We observed signs of clinical activity in both of the known patients with advanced gastric or gastroesophageal cancer whose tumors overexpress FGFR2b and who had previously received modified FOLFOX alone.. Data from the safety lead-in is summarized on slide 11. These safety lead-in data allowed us to move into the frontline FIGHT Phase 3 trial and the design of this trial is summarized on slide 12. The FIGHT trial is a randomized, pivotal global registration trial evaluating the combination of Bema and modified FOLFOX6 chemotherapy for the treatment of advanced gastric and gastroesophageal junction cancers.

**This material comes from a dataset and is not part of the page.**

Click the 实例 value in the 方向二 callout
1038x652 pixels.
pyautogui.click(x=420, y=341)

We're using tissue-based IHC and blood-based ctDNA testing to identify the estimated 10% of patients whose tumors overexpress FGFR2b. It is an event-driven trial with overall survival as the primary endpoint. In China, where gastric cancers come and we collaborating with Zai Lab to identify and enroll patients. We and Zai, already have over 70 sites recruiting patients in Asia, the US and Europe, and we are on track to open nearly 200 clinical sites in 18 countries by the end of the year. The global geographic distribution of gastric cancer is summarized on slide 13.

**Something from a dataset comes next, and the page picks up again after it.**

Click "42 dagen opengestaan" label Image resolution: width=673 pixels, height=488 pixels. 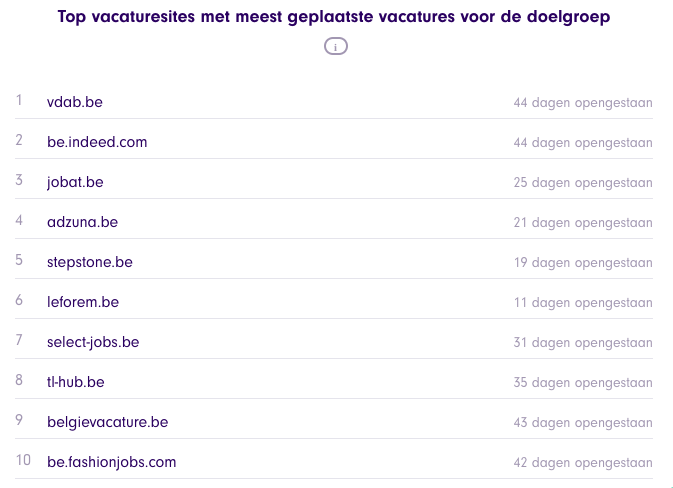(x=583, y=463)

Moving on to FPA150, this is our first-in-class B7-H4 antibody. This antibody is designed to target tumor cells through two mechanisms of actions; by blocking B7-H4 from sending an inhibitory signal to CD8 T cells and by enhancing killing of B7-H4 overexpressing tumors through enhanced ADCC. B7-H4 is frequently overexpressed in breast, ovarian and endometrial cancers as depicted on slide 16.

Moving on to slide 17, this slide summarizes our ongoing Phase 1a/1b clinical trial designed to identify activity against B7-H4 overexpressing tumors. In the 1b expansion, we are evaluating a 20 milligram per kilogram dose of FPA150 administered once every three weeks as monotherapy in various disease-specific cohorts of patients whose tumors overexpress B7-H4, such as hormone receptor-positive breast cancer, triple-negative breast cancer, ovarian and endometrial cancer.

Last year, we presented preclinical data supporting synergistic activity of the combination of PD-1 and B7-H4 antibodies at the AACR Annual Meeting in 2018. Slide 18 shows that 50% of mice had a complete tumor response with the combination of nearing FPA150 and anti-PD-1. Not shown here, but also presented at AACR is that these mice remain tumor-free up to the end of the study at 120 days. Based on this data and the safety observed to date in the dose escalation, we plan to test the combination of the anti-PD-1 drug Keytruda with FPA150 in patients with B7-H4 overexpressing ovarian cancer. We expect to begin enrollment of this combination cohort mid-year.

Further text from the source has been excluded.